4. Il sacerdote dopo la consacrazione non fa i segni di croce per benedire e per consacrare, ma solo per ricordare la virtù della croce e le circostanze della passione di Cristo, come risulta da quanto abbiamo già detto [ ad 3 ].

5. I gesti che il sacerdote fa nella messa non sono gesti ridicoli, avendo un significato simbolico.

Quando infatti il sacerdote dopo la consacrazione stende le braccia vuole indicare le braccia di Cristo distese sulla croce.

Quando invece alza le mani per pregare vuole indicare che la sua orazione in favore del popolo è diretta a Dio, secondo la raccomandazione di Geremia [ Lam 3,41 ]: « Alziamo con le mani i nostri cuori a Dio verso il cielo ».

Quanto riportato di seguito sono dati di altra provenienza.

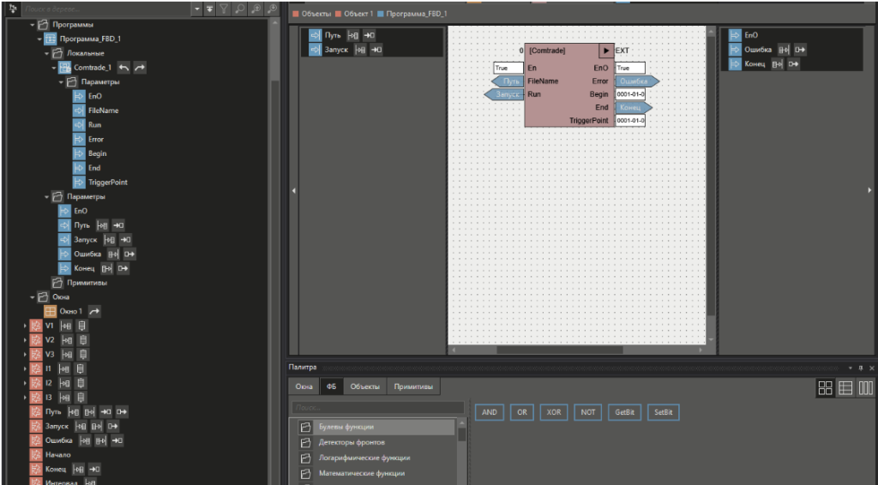Click the undo arrow next to Comtrade_1
Image resolution: width=878 pixels, height=485 pixels.
point(123,68)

E l'Esodo [ Es 17,11 ] riferisce: « Quando Mosè alzava le mani, Israele era il più forte ».

Il fatto poi che il sacerdote talvolta congiunga le mani e si inchini pregando supplichevolmente e umilmente designa l'umiltà e l'obbedienza con le quali Cristo accettò la sua passione.

Il sacerdote infine dopo la consacrazione tiene congiunte le dita, cioè il pollice e l'indice con i quali ha toccato il corpo consacrato di Cristo, perché se dei frammenti vi fossero rimasti attaccati, non vadano dispersi.

Il che rientra nel rispetto dovuto al sacramento.

6. Il sacerdote si rivolge verso il popolo cinque volte per ricordare che il Signore nel giorno della risurrezione apparve cinque volte, come dicemmo sopra [ q. 55, a. 3, ob. 3 ] trattando della risurrezione di Cristo.

Saluta invece il popolo sette volte, cioè le cinque in cui si volta e le altre due in cui non si volta, ossia prima del prefazio, quando dice: « Il Signore sia con voi », e quando dice: « La pace del Signore sia sempre con voi », per indicare i sette doni dello Spirito Santo.

- Invece il vescovo, quando celebra nelle festività, nel primo saluto dice: « La pace sia con voi », come disse il Signore dopo la risurrezione [ Gv 20,19.21.26; Lc 23,46 ]: infatti è principalmente il vescovo che ne rappresenta la persona.

7. La frazione dell'ostia significa tre cose: primo, le ferite inferte nella passione al corpo di Cristo; secondo, la distinzione del corpo mistico nei diversi stati; terzo, la distribuzione delle grazie derivate dalla passione di Cristo, come scrive Dionigi [ De eccl. hier. 3,3,13 ].

Perciò tale frazione non implica alcuna divisione in Cristo.

8. « Il corpo del Signore », secondo le parole del Papa Sergio, riferite dal Decreto [ di Graz. 3,2,22 ], « può trovarsi in tre condizioni.

La porzione dell'ostia messa nel calice significa il corpo del Signore già risorto », ossia Cristo stesso, la santa Vergine e altri santi che siano già eventualmente nella gloria con il loro corpo.

« La porzione che viene mangiata rappresenta quanti peregrinano ancora sulla terra »: poiché questi sono uniti mediante il sacramento, e vengono triturati dalle sofferenze come il pane mangiato viene triturato dai denti.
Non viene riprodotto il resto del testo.